La prima volta che sono andato fuori dall’Europa è stato nell’inverno 2005 in Thailandia, un viaggio che prevedeva mare e divertimento. Durante la permanenza sentivo che la ricerca di un divertimento effimero non poteva essere il fine di un viaggio, così un giorno mentre stavamo facendo un tour che prevedeva snorkeling in diverse piccole isole ho deciso di non riprendere la barca per tornare nel nostro alloggio in terraferma e sono rimasto in quest’isola semideserta e non turistica. Senza avere una lingua in comune con gli autoctoni, sono rimasto a vivere quei giorni con una famiglia locale che mi ha quasi adottato; comunicavamo a sorrisi, il tempo era scandito dal sole ed i pasti dalle battute di pesca. Lì ho capito quanto sia importante il bisogno di “perdersi” per “ritrovarsi”, denudato dalle zavorre quotidiane, dai preconcetti di una società sovastrutturata come la nostra, fatta spesso di belle facciate ma povera al suo inreno. 
Il viaggio è un opportunità di crescita, di mettersi a confronto con realtà diverse, dove alla base, per quanto tu lontano possa andare, il minimo comune denominatore è lo stesso: la famiglia, l’amore, la condivisione

Viaggiare significa uscire dal proprio recinto, incontrare persone diverse che possono insegnarti qualcosa di nuovo; viaggiare aiuta a sognare, ti forma e rafforza i pensieri, ti insegna che siamo una grande comunità e tutte le persone del nostro pianeta meritano rispetto e dignità.
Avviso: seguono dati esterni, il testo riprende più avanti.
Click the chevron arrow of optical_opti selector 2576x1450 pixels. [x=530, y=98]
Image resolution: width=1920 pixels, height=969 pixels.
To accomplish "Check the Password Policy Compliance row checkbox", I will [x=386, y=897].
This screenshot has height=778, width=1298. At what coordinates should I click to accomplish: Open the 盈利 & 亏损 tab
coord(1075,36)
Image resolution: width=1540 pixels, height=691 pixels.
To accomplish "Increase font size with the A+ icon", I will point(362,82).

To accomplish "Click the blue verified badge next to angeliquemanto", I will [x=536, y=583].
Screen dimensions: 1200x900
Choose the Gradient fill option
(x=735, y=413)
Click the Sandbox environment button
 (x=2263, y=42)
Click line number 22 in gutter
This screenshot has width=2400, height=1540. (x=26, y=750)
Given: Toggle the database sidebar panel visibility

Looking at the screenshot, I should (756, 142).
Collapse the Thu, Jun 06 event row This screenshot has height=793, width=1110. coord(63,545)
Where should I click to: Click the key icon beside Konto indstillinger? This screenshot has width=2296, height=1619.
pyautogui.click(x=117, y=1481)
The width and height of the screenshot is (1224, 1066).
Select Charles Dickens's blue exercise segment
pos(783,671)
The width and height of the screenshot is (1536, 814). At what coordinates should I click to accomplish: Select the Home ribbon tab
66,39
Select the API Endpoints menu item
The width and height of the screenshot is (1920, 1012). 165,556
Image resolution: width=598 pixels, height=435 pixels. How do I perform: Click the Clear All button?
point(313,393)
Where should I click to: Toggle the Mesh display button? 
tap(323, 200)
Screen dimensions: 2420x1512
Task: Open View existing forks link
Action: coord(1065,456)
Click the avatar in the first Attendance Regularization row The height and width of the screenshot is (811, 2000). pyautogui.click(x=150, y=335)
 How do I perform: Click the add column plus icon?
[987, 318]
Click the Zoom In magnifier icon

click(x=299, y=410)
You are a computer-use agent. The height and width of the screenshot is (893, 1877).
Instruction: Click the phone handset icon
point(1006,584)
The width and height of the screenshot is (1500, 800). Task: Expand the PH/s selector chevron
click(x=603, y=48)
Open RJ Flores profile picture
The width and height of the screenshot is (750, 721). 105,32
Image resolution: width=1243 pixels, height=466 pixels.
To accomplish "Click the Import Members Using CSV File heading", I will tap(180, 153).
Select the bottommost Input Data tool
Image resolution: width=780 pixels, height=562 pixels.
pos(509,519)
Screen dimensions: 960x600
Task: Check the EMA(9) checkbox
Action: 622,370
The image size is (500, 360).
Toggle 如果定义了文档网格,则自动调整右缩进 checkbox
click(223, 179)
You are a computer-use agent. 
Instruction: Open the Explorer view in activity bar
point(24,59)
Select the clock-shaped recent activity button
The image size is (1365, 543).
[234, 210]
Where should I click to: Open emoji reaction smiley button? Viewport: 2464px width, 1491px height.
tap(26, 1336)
Scrivere cosa rappresenta per te?
Lo “scrivere” è fortemente legato al viaggiare dato che attraverso il viaggio arrivano stimoli forti, nuovi e coinvolgenti. Ho sempre scritto in adolescenza dei pensieri o delle storielle, ma lo facevo su dei fogli “volanti” che andavano spesso persi. Nel giorno del mio compleanno, luglio 2007, la ragazza con cui mi frequentavo mi regalò una moleskine, un taccuino ed una penna, con un bigliettino con sopra scritto “da oggi in poi scrivi qui tutto quello che ti passa per la testa” e così feci. A distanza di un anno ho pubblicato il mio primo libro e da quel giorno ho sempre con me una Moleskine e una penna per scrivere di getto quello che mi passa per la mente. Scrivere per me rappresenta una terapia e una salvezza; nonostante sia laureato in scienze storiche, lavoro in una fabbrica, dove la mansione è ripetitiva, le persone tutte vestite uguali, stesse facce, stessi movimenti; questo porta ad un rischio di “atrofizzazione mentale” e la scrittura è proprio un sistema difensivo per la mia testa attraverso il quale i sogni ed i pensieri rimangono liberi e vivi. 
Scrivere per necessità e vocazione.

Prossimi progetti?
Avevo in mente alcune cose ma sono state bloccate causa Covid-19. Un progetto che mi stava a cuore era quello di visitare il Kurdistan-Iraq; ho delle conoscenze che mi permettevano di visitare il campo profughi a un paio di ore da Erbil (capitale del governatorato). I rifugiati sono kurdi scappati dalla Turchia Orientale e dalla Siria; è una situazione vergognosa che passa indifferente agli occhi del mondo occidentale e che invece ci dovrebbe interessare molto da vicino, per denunciare innanzitutto le stragi compiute dal tiranno Erdogan a scapito di questa minoranza etnica ed i flussi migratori che ne derivano; bisogna inoltre sottolineare lo sforzo che il popolo kurdo ha compiuto nella lotta contro l’Isis (anche per noi) prima di essere stato tradito da UE-Usa. Volevo ripetere l’esperienza di volontariato fatta nei campi profughi del Sahara Occidentale dove invece il carnefice è il Marocco e le vittime i Sahrawi; in tutte queste situazioni c’è sempre il solito manipolatore che difende i propri interessi economici: il mondo liberista occidentale.